This project involves detecting Parkinson's disease using voice recordings. By extracting key voice features from audio data, machine learning models were trained to predict the likelihood of Parkinson's disease. The final solution includes a user-friendly Streamlit web application for real-time analysis.
The dataset used for this project was created from the following source: Voice Samples for Patients with Parkinson's Disease and Healthy Controls.
The audio data was processed to extract the following features for analysis:
Column Name | Description | Data Type |
---|---|---|
MDVP:Fo(Hz) |
Average fundamental frequency | float64 |
MDVP:Fhi(Hz) |
Maximum fundamental frequency | float64 |
MDVP:Flo(Hz) |
Minimum fundamental frequency | float64 |
MDVP:Jitter(%) |
Percentage of Jitter | float64 |
MDVP:Jitter(Abs) |
Absolute Jitter | float64 |
MDVP:RAP |
Relative Amplitude Perturbation | float64 |
MDVP:PPQ |
Pitch Period Perturbation Quotient | float64 |
Jitter:DDP |
Difference of Difference of Jitter | float64 |
MDVP:Shimmer |
Shimmer (dB) | float64 |
MDVP:Shimmer(dB) |
Shimmer (logarithmic scale) | float64 |
Shimmer:APQ3 |
Amplitude Perturbation Quotient (3 cycles) | float64 |
Shimmer:APQ5 |
Amplitude Perturbation Quotient (5 cycles) | float64 |
MDVP:APQ |
Average Amplitude Perturbation | float64 |
Shimmer:DDA |
Difference of Difference of Amplitude | float64 |
NHR |
Noise-to-Harmonics Ratio | float64 |
HNR |
Harmonics-to-Noise Ratio | float64 |
RPDE |
Recurrence Period Density Entropy | float64 |
DFA |
Detrended Fluctuation Analysis | float64 |
spread1 |
First spread measure | float64 |
spread2 |
Second spread measure | float64 |
D2 |
Nonlinear dynamical complexity | float64 |
PPE |
Pitch Period Entropy | float64 |
status |
Disease status (1 = Parkinson's, 0 = Healthy) | uint8 |
The following machine learning models were trained on the dataset:
- Decision Tree Classifier
- Random Forest Classifier
- Logistic Regression
- Support Vector Machine (SVM)
- Naive Bayes
- K-Nearest Neighbors (KNN) Classifier
- XGBoost Classifier
After training and evaluating all models, the XGBoost Classifier was chosen due to its superior accuracy and ability to handle imbalanced datasets.
A Streamlit app was created to make the solution accessible and interactive. Users can:
- Upload an audio file or record their voice directly.
- Extract features from the provided audio data.
- Use the trained model to predict the likelihood of Parkinson's disease.
- Real-time audio recording and analysis.
- Display of extracted features for user insight.
- Intuitive interface for medical professionals and general users.
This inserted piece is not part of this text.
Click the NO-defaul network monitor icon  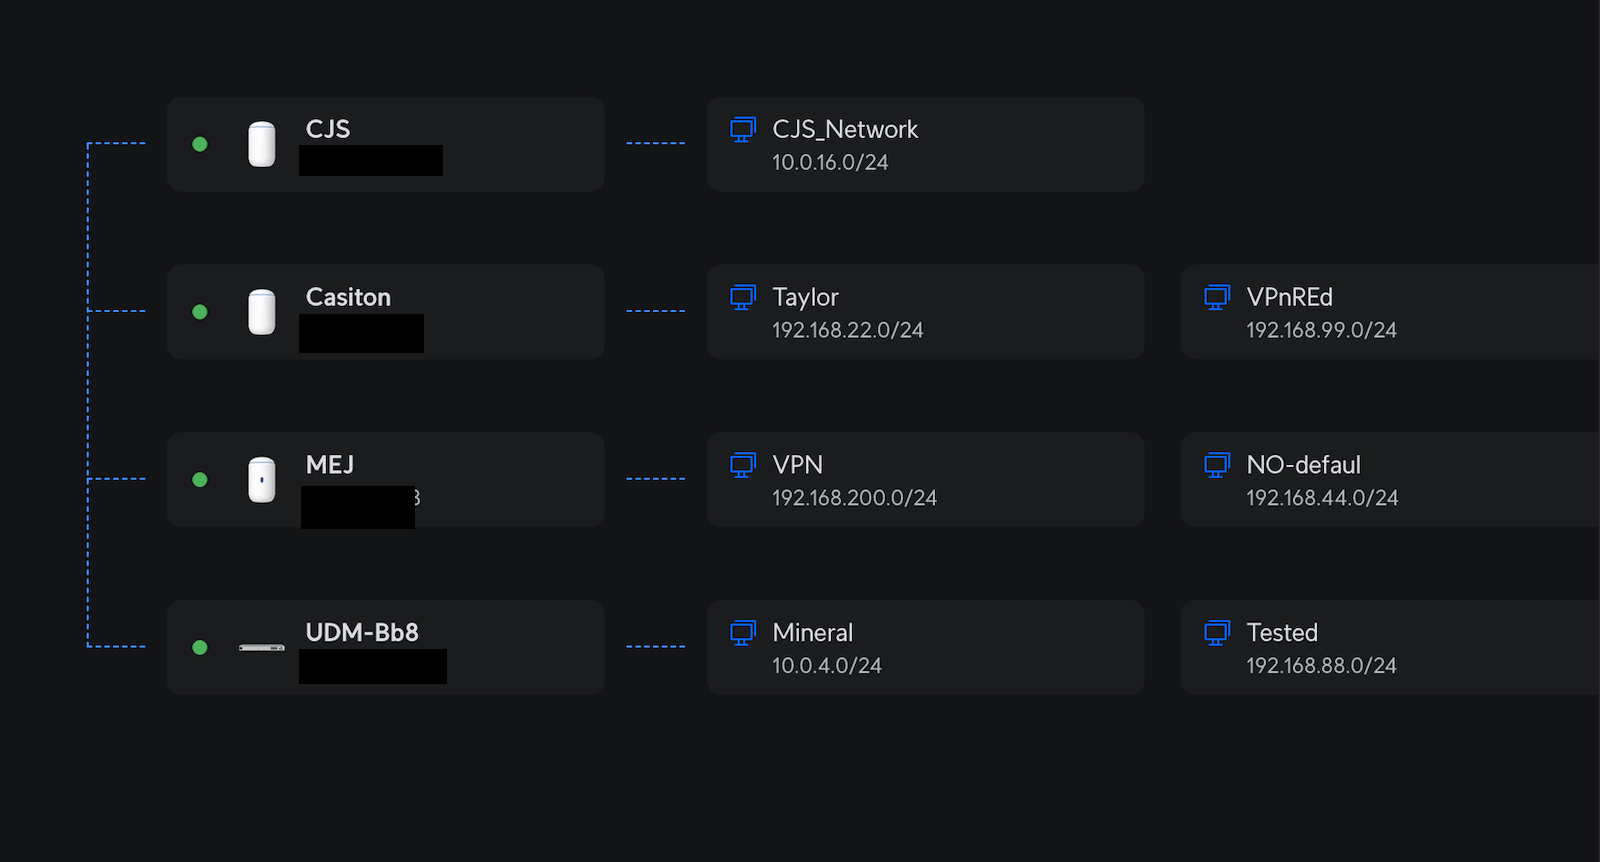[1217, 466]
- Secure and efficient model prediction.
- Clone this repository:
git clone https://github.com/your-repo/parkinsons-detection-app.git cd parkinsons-detection-app
- Install the required dependencies:
pip install -r requirements.txt
- Run the Streamlit app:
streamlit run parkinsons_app.py
This application is for educational and demonstration purposes only. It should not replace professional medical diagnosis. Always consult a healthcare provider for medical advice.